Ich habe Scheiden mit ganz gut aussehenden Nähten, dann wiederum welche, die - auf der Rückseite - echt, hm, na ja, eben nicht gut aussehen.

Ich hatte mal vor Jahren einen größeren Vorrat an gewachsten Garnen bekommen.

Bei kleinen, dh. dünnen, Sachen nehme ich oft Zahnseide (ohne Minzgeschmack). Ich mache eine Schlinge (verknotet), und ziehe die auf zwei Nadeln, bzw. auf zwei Stahlborsten (damit nähe ich sehr gern, auch wenn manchmal eine dabei ist, die vorn gespalten ist). Der faden wird dann vierfach. Das hält, wird niemals schmutzig, und ist fein und dünn. Die Zahnseide ist ja nicht rund, sondern wie ein Flachband.

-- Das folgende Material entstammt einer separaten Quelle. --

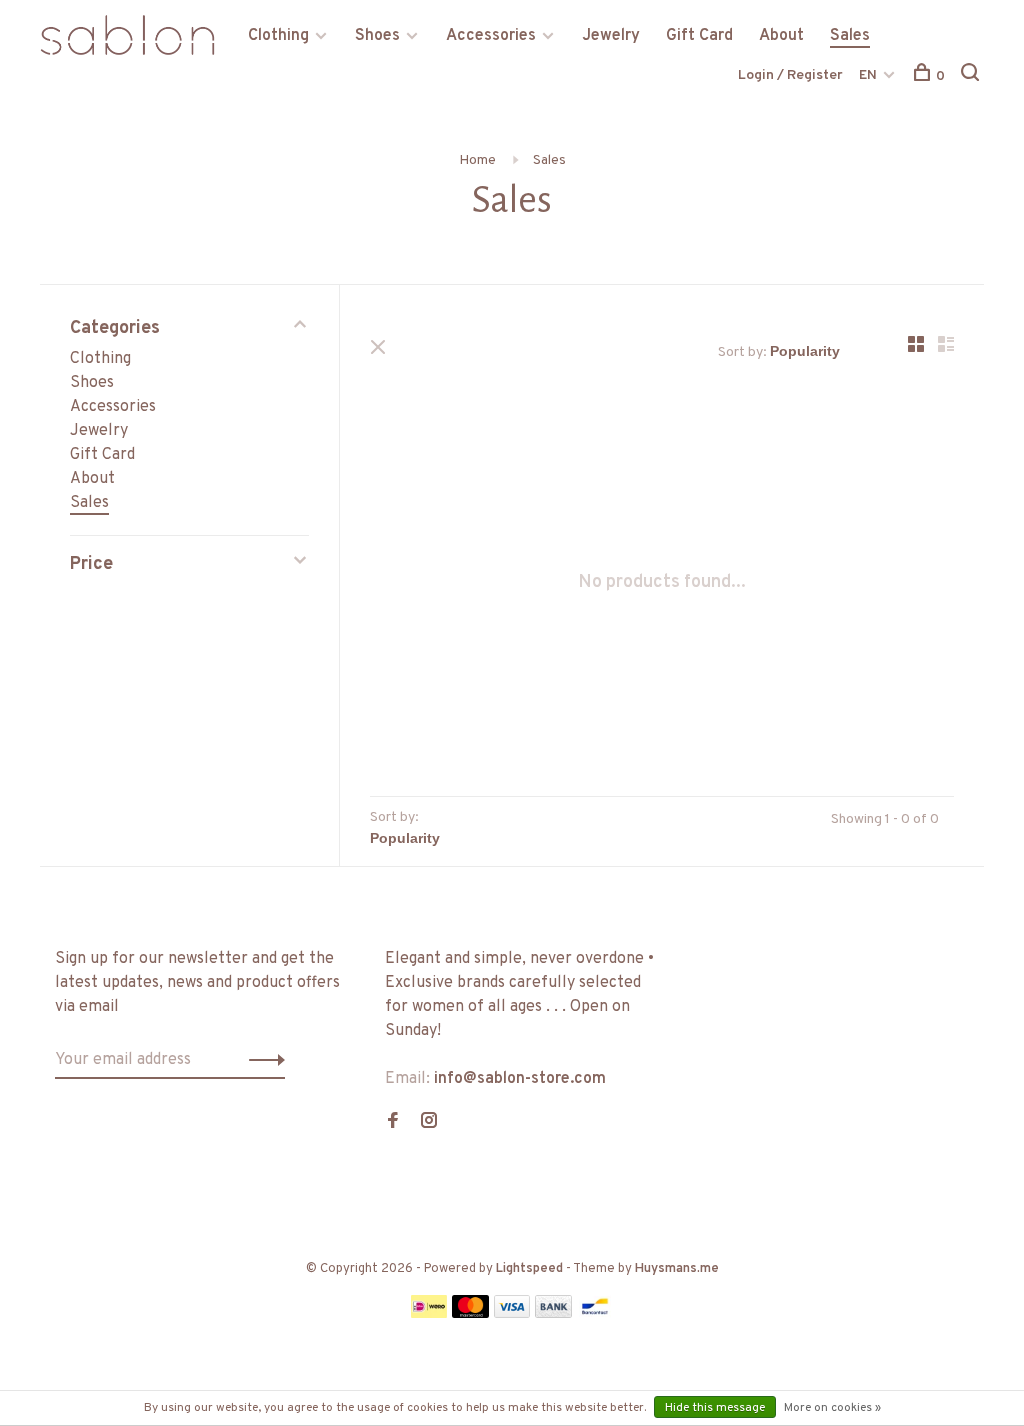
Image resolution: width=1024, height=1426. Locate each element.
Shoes (377, 36)
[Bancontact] (595, 1314)
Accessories (491, 36)
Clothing (278, 36)
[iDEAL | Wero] (429, 1314)
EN (868, 75)
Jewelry (611, 36)
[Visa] (512, 1314)
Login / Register (790, 75)
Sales (850, 36)
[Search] (972, 76)
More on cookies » (832, 1408)
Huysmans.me (677, 1269)
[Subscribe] (261, 1060)
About (781, 36)
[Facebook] (393, 1123)
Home (477, 160)
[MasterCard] (470, 1314)
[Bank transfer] (553, 1314)
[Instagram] (429, 1123)
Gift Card (699, 36)
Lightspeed (529, 1269)
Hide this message (715, 1408)
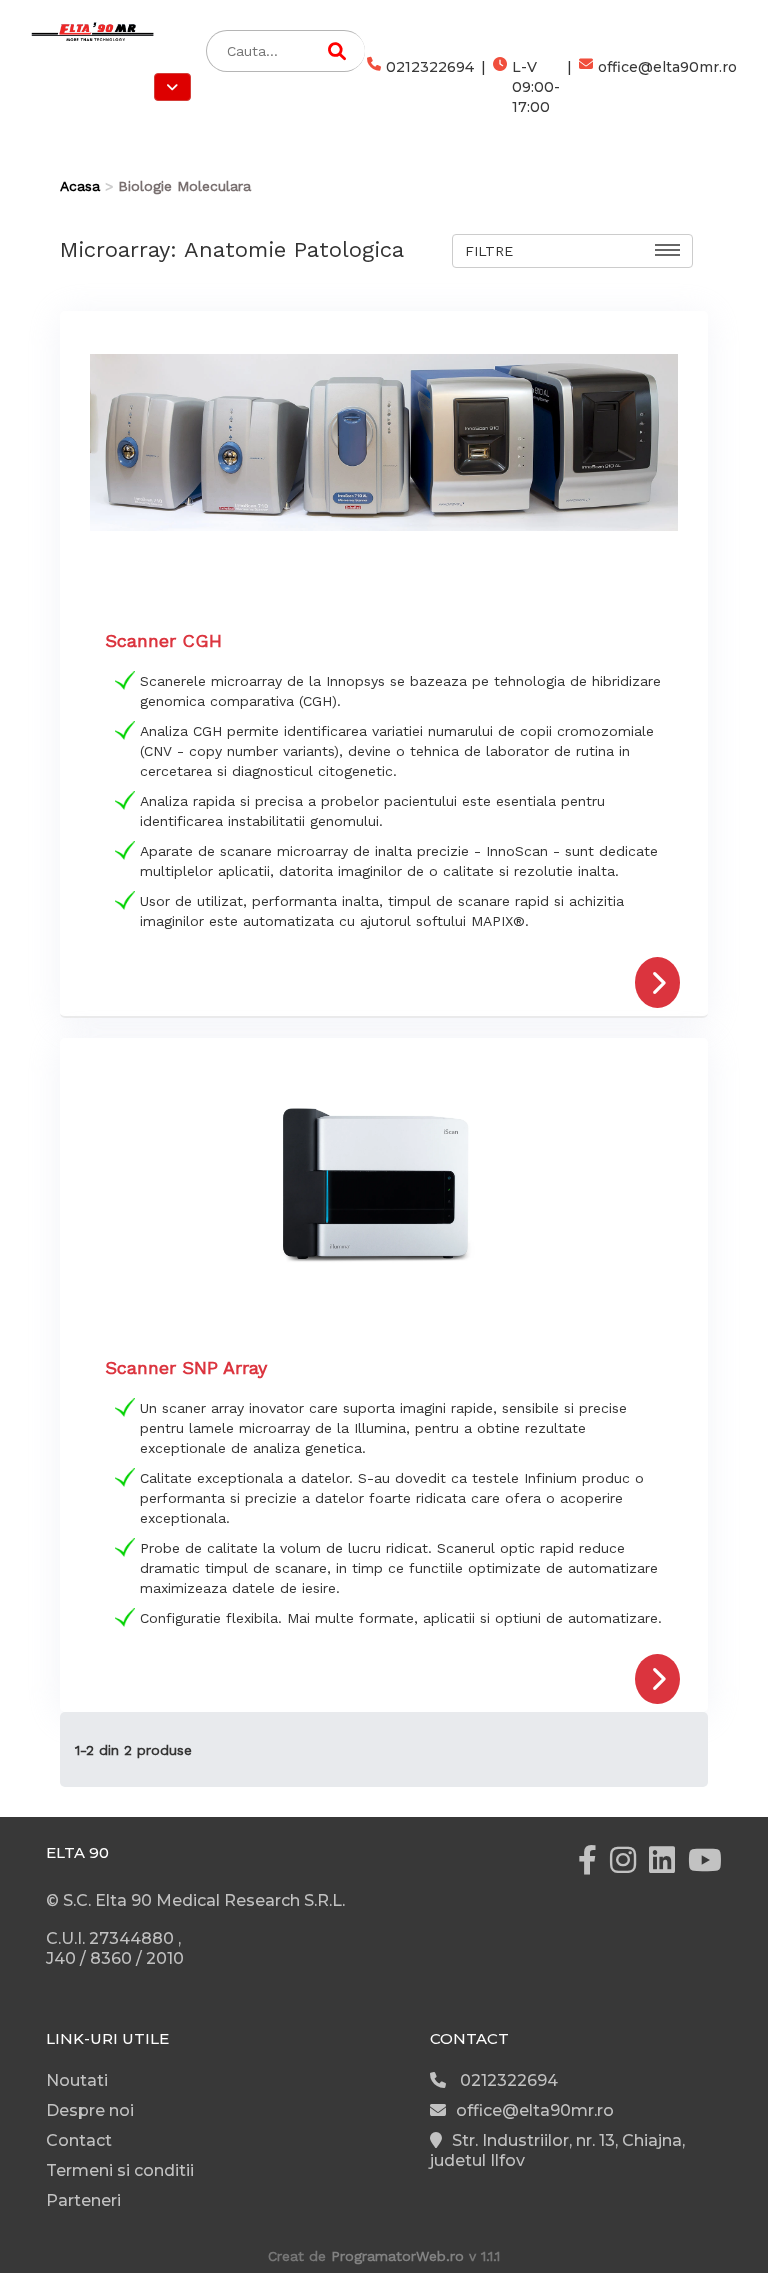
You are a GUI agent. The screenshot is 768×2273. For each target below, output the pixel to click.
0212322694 (430, 67)
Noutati (77, 2080)
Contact (79, 2140)
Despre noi (90, 2110)
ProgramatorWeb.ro (397, 2256)
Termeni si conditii (120, 2170)
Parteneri (83, 2200)
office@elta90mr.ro (667, 67)
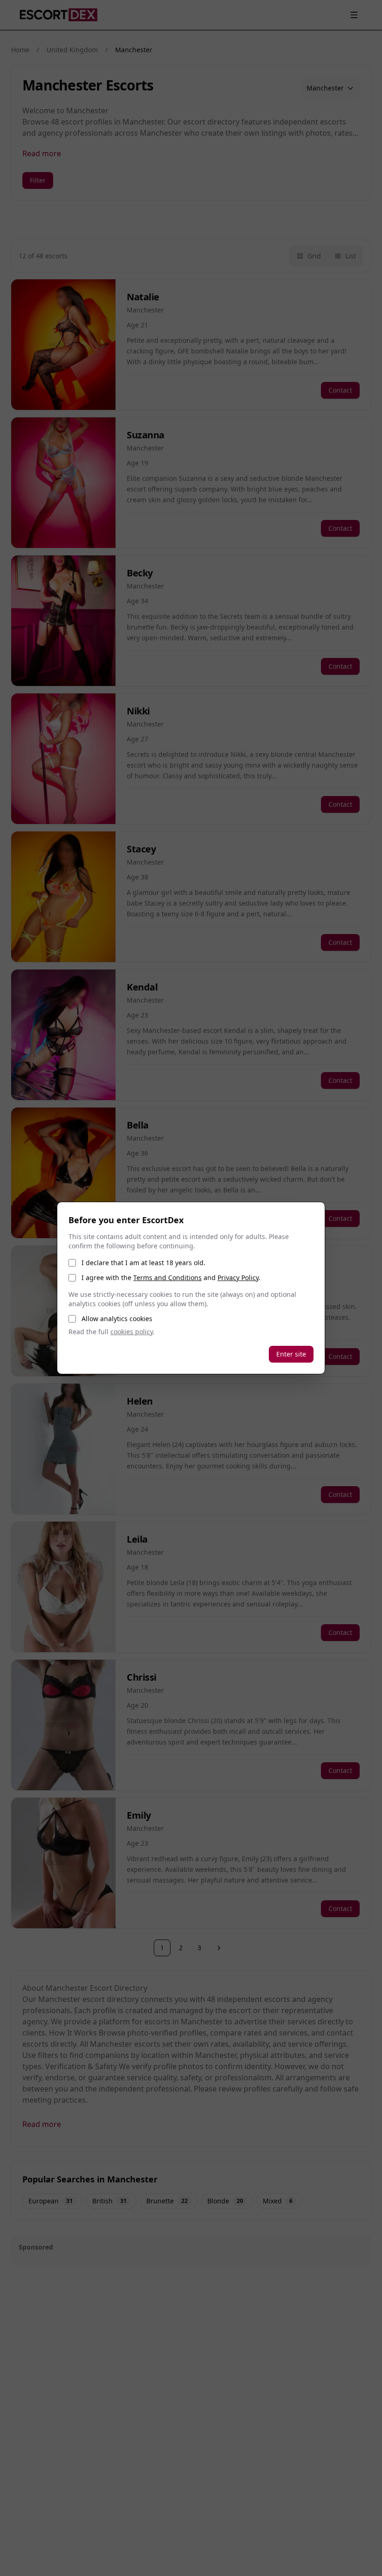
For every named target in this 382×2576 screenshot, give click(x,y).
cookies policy (131, 1331)
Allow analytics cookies (117, 1318)
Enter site (291, 1354)
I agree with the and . (171, 1277)
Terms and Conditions (167, 1277)
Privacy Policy (238, 1277)
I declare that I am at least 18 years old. (143, 1262)
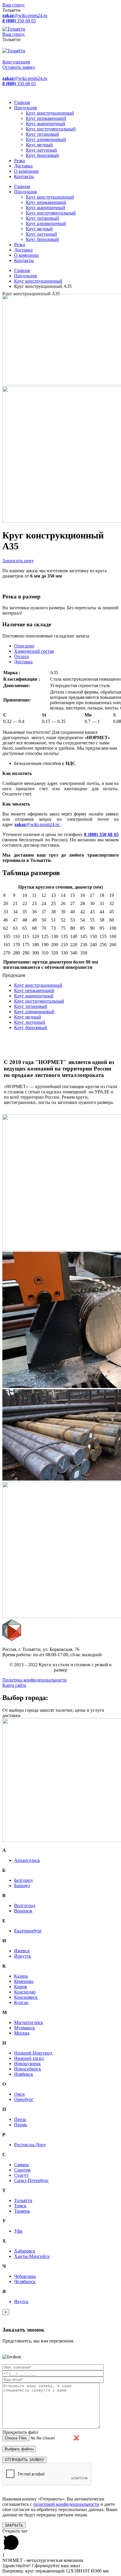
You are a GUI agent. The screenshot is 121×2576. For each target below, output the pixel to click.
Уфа (18, 2230)
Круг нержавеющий (46, 118)
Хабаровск (25, 2250)
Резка (19, 160)
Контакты (24, 176)
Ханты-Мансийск (32, 2256)
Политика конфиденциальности (34, 1679)
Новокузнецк (27, 2063)
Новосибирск (27, 2068)
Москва (21, 2032)
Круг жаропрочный (45, 123)
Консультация (16, 61)
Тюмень (22, 2211)
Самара (21, 2164)
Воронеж (23, 1910)
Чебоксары (25, 2276)
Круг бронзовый (42, 155)
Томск (20, 2205)
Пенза (20, 2119)
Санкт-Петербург (31, 2180)
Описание (24, 645)
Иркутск (22, 1956)
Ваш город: (13, 4)
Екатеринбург (28, 1930)
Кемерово (23, 1981)
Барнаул (22, 1885)
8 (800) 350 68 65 (101, 834)
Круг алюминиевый (46, 139)
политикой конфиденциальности (66, 2504)
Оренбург (23, 2099)
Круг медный (39, 144)
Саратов (22, 2169)
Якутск (21, 2301)
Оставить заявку (18, 67)
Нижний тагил (29, 2058)
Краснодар (25, 1991)
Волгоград (24, 1905)
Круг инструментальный (51, 128)
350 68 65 (19, 20)
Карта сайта (14, 1685)
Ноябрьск (23, 2074)
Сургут (21, 2175)
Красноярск (26, 1997)
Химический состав (34, 651)
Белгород (23, 1880)
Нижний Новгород (33, 2052)
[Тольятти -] (13, 28)
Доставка (23, 165)
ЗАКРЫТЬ (14, 2525)
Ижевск (22, 1950)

Übrigens habe ich das von Dir in dem verlinkten Thread gezeigte Buch von Robert Friedrich gerade hier liegen, gab es in meiner Stadtbücherei. Ist leider fürs Scannen sehr unhandlich vom format her.
Aber das ist wirklich ein Klasse Buch.
 
Danke für die Tipps, chamenos.Wieder mal ein Schritt für mich zu guten Scheiden.
Ich habe Scheiden mit ganz gut aussehenden Nähten, dann wiederum welche, die - auf der Rückseite - echt, hm, na ja, eben nicht gut aussehen.[...]

Da hilft es [mir zumindest] die Naht von beiden Seiten zu stechen - Stichkanal sollte sich dann in der Mitte (also im Keder) treffen. Erfordert aber Übung, und klappt bei mir auch nicht perfekt.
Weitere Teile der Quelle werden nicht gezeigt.